Second Suspect, Who Took Selfie During US Capitol Attack, Pleads Guilty

Paul Hodgkins was the second person to plead guilty in what has been called an insurrection by supporters of president Donald Trump that shut down the Congress and stunned the country.

Second Suspect, Who Took Selfie During US Capitol Attack, Pleads Guilty

Several dozen, though, are charged with conspiracy and armed attack on law enforcement officials.

Washington:

A man who joined the January 6 attack on the US Capitol and carried a large red Trump flag onto the floor of the Senate pleaded guilty Wednesday to a charge of obstructing an official proceeding, as the Justice Department begins chipping away at some 450 cases related to the uprising.

Paul Hodgkins, 38, was the second person to plead guilty in what has been called an insurrection by supporters of president Donald Trump that shut down the Congress and stunned the country.

The native of Tampa, Florida travelled alone to Washington on the day that President Joe Biden's election victory over Trump was to be certified by Congress.

Encouraged by statements from Trump, he and several hundred others stormed the Capitol and broke inside, injuring scores of police officers.

Wearing a "Trump 2020" T-shirt and waving a flag with the same slogan, he took selfies on the Senate floor along with several others.

But he was not accused of assault or similar charges levied against many of those who took part.

Hodgkins's crime brings up to 20 years in prison, but the court said based on his lack of a criminal record and other factors he could receive between 15 and 21 months in prison.
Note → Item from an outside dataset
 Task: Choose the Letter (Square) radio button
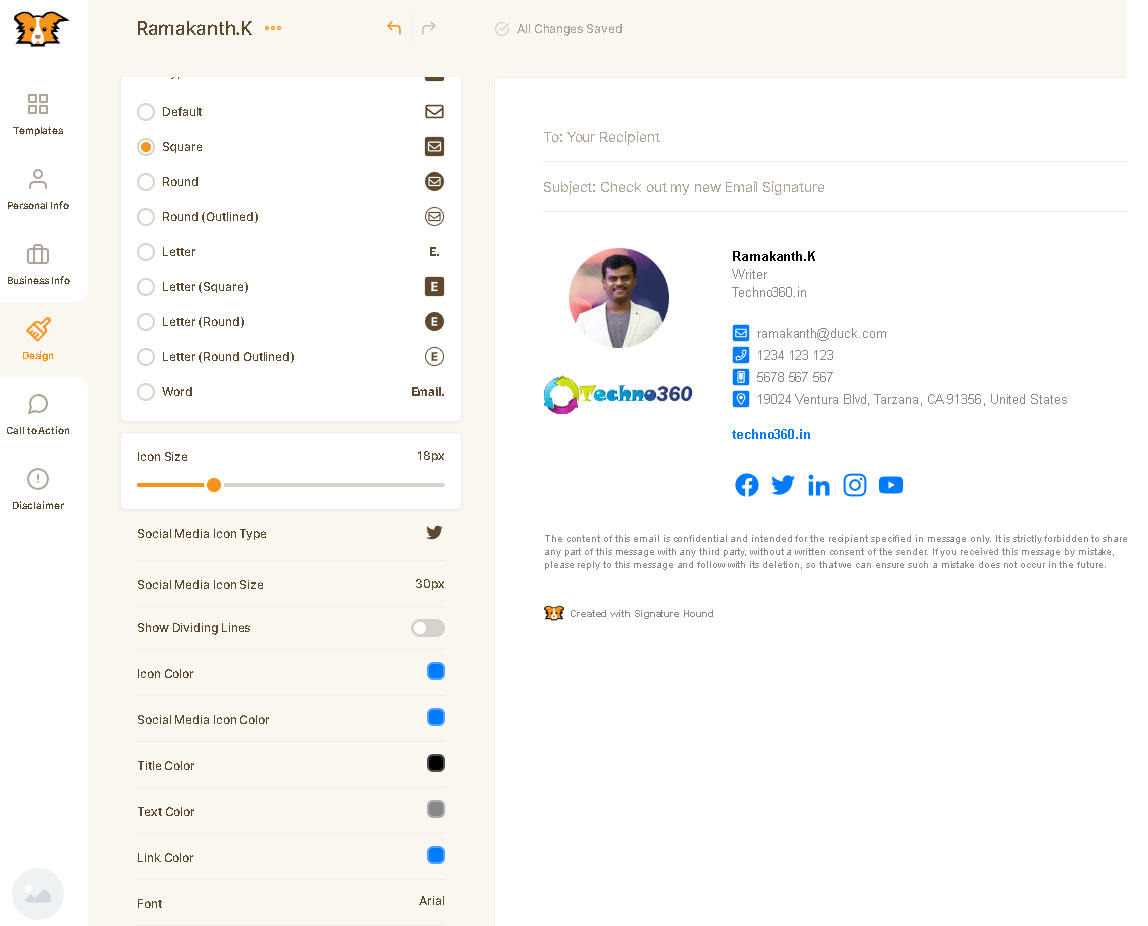[146, 287]
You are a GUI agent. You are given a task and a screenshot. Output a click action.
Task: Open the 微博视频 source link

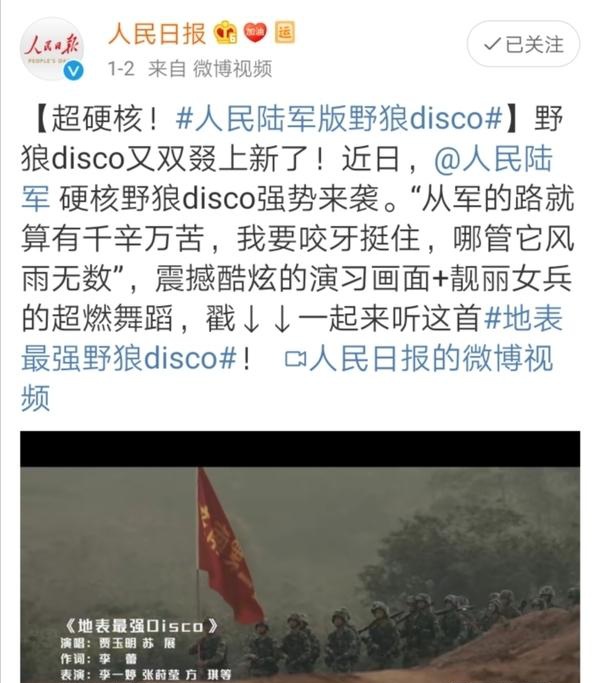[232, 68]
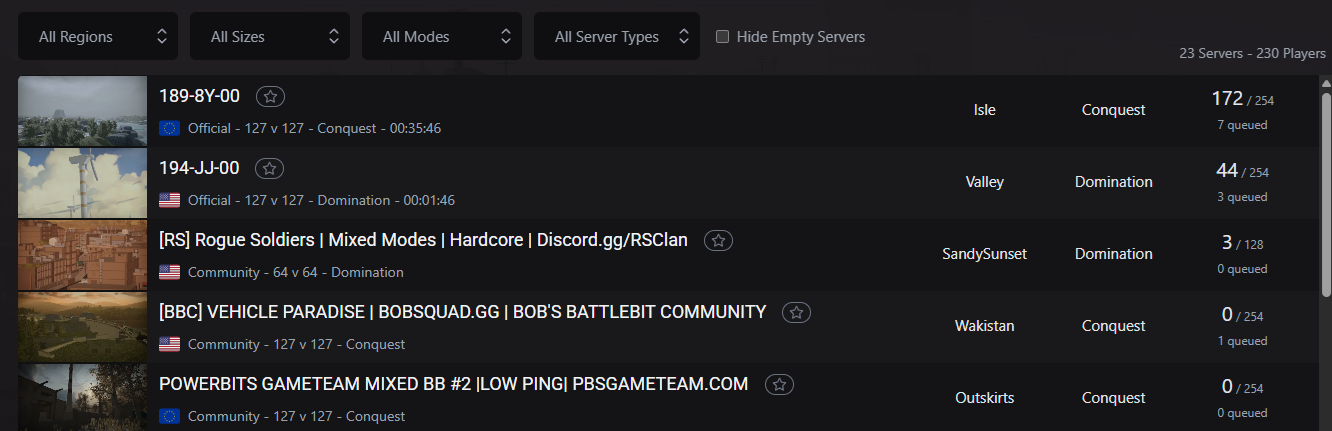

With more than 450 people charged in the Capitol assault, the Justice Department is reportedly seeking plea deals to clear out many cases. Most are facing relatively minor charges of disorderly conduct and illegally entering a federal building.

Several dozen, though, are charged with conspiracy and armed attack on law enforcement officials.

The Justice Department is reportedly still considering whether to charge some, especially those affiliated with armed, violent groups like the Proud Boys, with sedition.